• [ABOUT THIS TASK] A complete copy of the entries, exactly as written, is the expected result.

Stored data

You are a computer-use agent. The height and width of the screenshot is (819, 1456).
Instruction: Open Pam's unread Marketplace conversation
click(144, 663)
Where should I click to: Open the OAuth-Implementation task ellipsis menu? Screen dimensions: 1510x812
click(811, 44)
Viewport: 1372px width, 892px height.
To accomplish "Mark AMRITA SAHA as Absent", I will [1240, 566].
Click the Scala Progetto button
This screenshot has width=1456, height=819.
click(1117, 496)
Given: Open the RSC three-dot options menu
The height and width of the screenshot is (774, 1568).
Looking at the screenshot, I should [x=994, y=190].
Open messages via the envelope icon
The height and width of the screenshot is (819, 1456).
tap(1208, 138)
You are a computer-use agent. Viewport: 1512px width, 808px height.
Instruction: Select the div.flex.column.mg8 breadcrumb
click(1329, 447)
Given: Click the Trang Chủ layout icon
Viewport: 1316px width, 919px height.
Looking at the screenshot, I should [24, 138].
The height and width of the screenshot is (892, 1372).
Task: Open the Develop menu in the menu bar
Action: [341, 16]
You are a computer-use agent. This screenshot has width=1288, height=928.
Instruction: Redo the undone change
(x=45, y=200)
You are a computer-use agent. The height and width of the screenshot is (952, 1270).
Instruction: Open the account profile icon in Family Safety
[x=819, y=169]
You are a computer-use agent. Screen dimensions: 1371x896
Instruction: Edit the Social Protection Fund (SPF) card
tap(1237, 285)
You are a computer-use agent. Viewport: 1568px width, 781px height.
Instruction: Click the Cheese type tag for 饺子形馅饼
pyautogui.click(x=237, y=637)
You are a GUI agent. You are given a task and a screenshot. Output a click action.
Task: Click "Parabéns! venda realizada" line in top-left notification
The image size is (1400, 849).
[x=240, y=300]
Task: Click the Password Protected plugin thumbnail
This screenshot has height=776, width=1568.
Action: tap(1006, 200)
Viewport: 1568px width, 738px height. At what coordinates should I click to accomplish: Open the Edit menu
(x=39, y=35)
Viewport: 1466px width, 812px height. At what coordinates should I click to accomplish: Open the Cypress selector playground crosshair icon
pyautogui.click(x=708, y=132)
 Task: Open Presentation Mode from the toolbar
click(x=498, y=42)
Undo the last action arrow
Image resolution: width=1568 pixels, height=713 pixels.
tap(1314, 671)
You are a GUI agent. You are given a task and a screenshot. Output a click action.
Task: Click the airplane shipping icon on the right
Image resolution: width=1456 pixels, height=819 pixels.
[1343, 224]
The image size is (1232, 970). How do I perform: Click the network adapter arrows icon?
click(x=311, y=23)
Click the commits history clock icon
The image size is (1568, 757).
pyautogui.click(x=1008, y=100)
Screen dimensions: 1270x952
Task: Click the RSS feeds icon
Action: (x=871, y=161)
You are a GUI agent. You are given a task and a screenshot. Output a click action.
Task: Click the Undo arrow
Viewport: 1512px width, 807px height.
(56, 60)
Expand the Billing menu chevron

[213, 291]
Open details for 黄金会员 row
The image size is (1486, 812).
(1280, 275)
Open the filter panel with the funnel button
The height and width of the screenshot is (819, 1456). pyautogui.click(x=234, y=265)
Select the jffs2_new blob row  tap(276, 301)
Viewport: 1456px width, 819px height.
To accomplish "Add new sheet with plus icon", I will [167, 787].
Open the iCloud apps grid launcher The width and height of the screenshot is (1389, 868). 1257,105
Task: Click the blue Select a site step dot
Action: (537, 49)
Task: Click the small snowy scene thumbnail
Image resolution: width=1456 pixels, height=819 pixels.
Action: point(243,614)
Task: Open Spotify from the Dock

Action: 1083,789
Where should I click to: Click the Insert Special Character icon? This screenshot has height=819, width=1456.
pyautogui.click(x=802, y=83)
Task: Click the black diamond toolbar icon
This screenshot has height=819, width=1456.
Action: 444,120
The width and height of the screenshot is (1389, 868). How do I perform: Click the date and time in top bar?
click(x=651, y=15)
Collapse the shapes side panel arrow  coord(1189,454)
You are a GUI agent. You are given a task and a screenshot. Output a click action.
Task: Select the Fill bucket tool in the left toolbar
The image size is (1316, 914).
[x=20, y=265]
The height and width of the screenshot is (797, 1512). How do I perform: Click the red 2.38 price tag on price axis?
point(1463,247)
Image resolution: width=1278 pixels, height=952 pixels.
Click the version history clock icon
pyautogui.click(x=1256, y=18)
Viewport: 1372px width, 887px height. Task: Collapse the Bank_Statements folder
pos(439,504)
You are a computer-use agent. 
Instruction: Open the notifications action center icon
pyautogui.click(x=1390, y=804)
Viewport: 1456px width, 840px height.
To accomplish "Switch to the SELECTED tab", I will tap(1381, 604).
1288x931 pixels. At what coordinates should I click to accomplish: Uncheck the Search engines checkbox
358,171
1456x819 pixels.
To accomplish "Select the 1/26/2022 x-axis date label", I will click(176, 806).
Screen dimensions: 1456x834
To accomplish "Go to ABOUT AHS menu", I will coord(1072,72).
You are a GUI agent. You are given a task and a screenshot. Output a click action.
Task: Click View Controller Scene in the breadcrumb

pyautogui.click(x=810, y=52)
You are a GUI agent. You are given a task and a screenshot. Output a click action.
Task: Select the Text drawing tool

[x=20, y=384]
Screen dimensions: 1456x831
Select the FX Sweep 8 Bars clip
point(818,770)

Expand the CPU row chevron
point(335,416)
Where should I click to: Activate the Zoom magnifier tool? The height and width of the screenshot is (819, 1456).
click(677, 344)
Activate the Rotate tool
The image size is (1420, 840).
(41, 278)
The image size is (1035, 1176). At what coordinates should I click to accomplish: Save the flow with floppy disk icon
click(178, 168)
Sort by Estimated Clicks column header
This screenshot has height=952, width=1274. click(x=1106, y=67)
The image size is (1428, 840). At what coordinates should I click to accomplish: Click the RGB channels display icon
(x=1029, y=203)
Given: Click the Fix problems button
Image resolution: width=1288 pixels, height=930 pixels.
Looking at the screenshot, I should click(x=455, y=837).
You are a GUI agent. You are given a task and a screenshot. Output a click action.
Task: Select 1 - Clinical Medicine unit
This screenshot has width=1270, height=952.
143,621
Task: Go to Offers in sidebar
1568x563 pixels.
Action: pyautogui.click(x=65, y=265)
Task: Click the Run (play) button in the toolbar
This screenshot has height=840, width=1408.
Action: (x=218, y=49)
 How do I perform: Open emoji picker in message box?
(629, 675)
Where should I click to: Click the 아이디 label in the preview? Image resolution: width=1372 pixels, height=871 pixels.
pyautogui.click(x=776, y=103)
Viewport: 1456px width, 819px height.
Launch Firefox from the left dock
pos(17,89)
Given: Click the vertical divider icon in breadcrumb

• [EXERCISE RESPONSE]
You are a computer-use agent. The height and width of the screenshot is (819, 1456).
Instruction: Open Pam's unread Marketplace conversation
click(144, 663)
Where should I click to: Open the OAuth-Implementation task ellipsis menu? Screen dimensions: 1510x812
click(811, 44)
Viewport: 1372px width, 892px height.
To accomplish "Mark AMRITA SAHA as Absent", I will [1240, 566].
Click the Scala Progetto button
This screenshot has width=1456, height=819.
click(1117, 496)
Given: Open the RSC three-dot options menu
The height and width of the screenshot is (774, 1568).
Looking at the screenshot, I should [x=994, y=190].
Open messages via the envelope icon
The height and width of the screenshot is (819, 1456).
tap(1208, 138)
You are a computer-use agent. Viewport: 1512px width, 808px height.
Instruction: Select the div.flex.column.mg8 breadcrumb
click(1329, 447)
Given: Click the Trang Chủ layout icon
Viewport: 1316px width, 919px height.
Looking at the screenshot, I should [24, 138].
The height and width of the screenshot is (892, 1372).
Task: Open the Develop menu in the menu bar
Action: [341, 16]
You are a computer-use agent. This screenshot has width=1288, height=928.
Instruction: Redo the undone change
(x=45, y=200)
You are a computer-use agent. The height and width of the screenshot is (952, 1270).
Instruction: Open the account profile icon in Family Safety
[x=819, y=169]
You are a computer-use agent. Screen dimensions: 1371x896
Instruction: Edit the Social Protection Fund (SPF) card
tap(1237, 285)
You are a computer-use agent. Viewport: 1568px width, 781px height.
Instruction: Click the Cheese type tag for 饺子形馅饼
pyautogui.click(x=237, y=637)
You are a GUI agent. You are given a task and a screenshot. Output a click action.
Task: Click "Parabéns! venda realizada" line in top-left notification
The image size is (1400, 849).
[x=240, y=300]
Task: Click the Password Protected plugin thumbnail
This screenshot has height=776, width=1568.
Action: tap(1006, 200)
Viewport: 1568px width, 738px height. At what coordinates should I click to accomplish: Open the Edit menu
(x=39, y=35)
Viewport: 1466px width, 812px height. At what coordinates should I click to accomplish: Open the Cypress selector playground crosshair icon
pyautogui.click(x=708, y=132)
 Task: Open Presentation Mode from the toolbar
click(x=498, y=42)
Undo the last action arrow
Image resolution: width=1568 pixels, height=713 pixels.
tap(1314, 671)
You are a GUI agent. You are given a task and a screenshot. Output a click action.
Task: Click the airplane shipping icon on the right
Image resolution: width=1456 pixels, height=819 pixels.
[1343, 224]
The image size is (1232, 970). How do I perform: Click the network adapter arrows icon?
click(x=311, y=23)
Click the commits history clock icon
The image size is (1568, 757).
pyautogui.click(x=1008, y=100)
Screen dimensions: 1270x952
Task: Click the RSS feeds icon
Action: (x=871, y=161)
You are a GUI agent. You are given a task and a screenshot. Output a click action.
Task: Click the Undo arrow
Viewport: 1512px width, 807px height.
(56, 60)
Expand the Billing menu chevron

[213, 291]
Open details for 黄金会员 row
The image size is (1486, 812).
(1280, 275)
Open the filter panel with the funnel button
The height and width of the screenshot is (819, 1456). pyautogui.click(x=234, y=265)
Select the jffs2_new blob row  tap(276, 301)
Viewport: 1456px width, 819px height.
To accomplish "Add new sheet with plus icon", I will [167, 787].
Open the iCloud apps grid launcher The width and height of the screenshot is (1389, 868). 1257,105
Task: Click the blue Select a site step dot
Action: (537, 49)
Task: Click the small snowy scene thumbnail
Image resolution: width=1456 pixels, height=819 pixels.
Action: point(243,614)
Task: Open Spotify from the Dock

Action: 1083,789
Where should I click to: Click the Insert Special Character icon? This screenshot has height=819, width=1456.
pyautogui.click(x=802, y=83)
Task: Click the black diamond toolbar icon
This screenshot has height=819, width=1456.
Action: 444,120
The width and height of the screenshot is (1389, 868). How do I perform: Click the date and time in top bar?
click(x=651, y=15)
Collapse the shapes side panel arrow  coord(1189,454)
You are a GUI agent. You are given a task and a screenshot. Output a click action.
Task: Select the Fill bucket tool in the left toolbar
The image size is (1316, 914).
[x=20, y=265]
The height and width of the screenshot is (797, 1512). How do I perform: Click the red 2.38 price tag on price axis?
point(1463,247)
Image resolution: width=1278 pixels, height=952 pixels.
Click the version history clock icon
pyautogui.click(x=1256, y=18)
Viewport: 1372px width, 887px height. Task: Collapse the Bank_Statements folder
pos(439,504)
You are a computer-use agent. 
Instruction: Open the notifications action center icon
pyautogui.click(x=1390, y=804)
Viewport: 1456px width, 840px height.
To accomplish "Switch to the SELECTED tab", I will tap(1381, 604).
1288x931 pixels. At what coordinates should I click to accomplish: Uncheck the Search engines checkbox
358,171
1456x819 pixels.
To accomplish "Select the 1/26/2022 x-axis date label", I will click(176, 806).
Screen dimensions: 1456x834
To accomplish "Go to ABOUT AHS menu", I will coord(1072,72).
You are a GUI agent. You are given a task and a screenshot. Output a click action.
Task: Click View Controller Scene in the breadcrumb

pyautogui.click(x=810, y=52)
You are a GUI agent. You are given a task and a screenshot. Output a click action.
Task: Select the Text drawing tool

[x=20, y=384]
Screen dimensions: 1456x831
Select the FX Sweep 8 Bars clip
point(818,770)

Expand the CPU row chevron
point(335,416)
Where should I click to: Activate the Zoom magnifier tool? The height and width of the screenshot is (819, 1456).
click(677, 344)
Activate the Rotate tool
The image size is (1420, 840).
(41, 278)
The image size is (1035, 1176). At what coordinates should I click to accomplish: Save the flow with floppy disk icon
click(178, 168)
Sort by Estimated Clicks column header
This screenshot has height=952, width=1274. click(x=1106, y=67)
The image size is (1428, 840). At what coordinates should I click to accomplish: Click the RGB channels display icon
(x=1029, y=203)
Given: Click the Fix problems button
Image resolution: width=1288 pixels, height=930 pixels.
Looking at the screenshot, I should click(x=455, y=837).
You are a GUI agent. You are given a task and a screenshot. Output a click action.
Task: Select 1 - Clinical Medicine unit
This screenshot has width=1270, height=952.
143,621
Task: Go to Offers in sidebar
1568x563 pixels.
Action: pyautogui.click(x=65, y=265)
Task: Click the Run (play) button in the toolbar
This screenshot has height=840, width=1408.
Action: (x=218, y=49)
 How do I perform: Open emoji picker in message box?
(629, 675)
Where should I click to: Click the 아이디 label in the preview? Image resolution: width=1372 pixels, height=871 pixels.
pyautogui.click(x=776, y=103)
Viewport: 1456px width, 819px height.
Launch Firefox from the left dock
pos(17,89)
Given: Click the vertical divider icon in breadcrumb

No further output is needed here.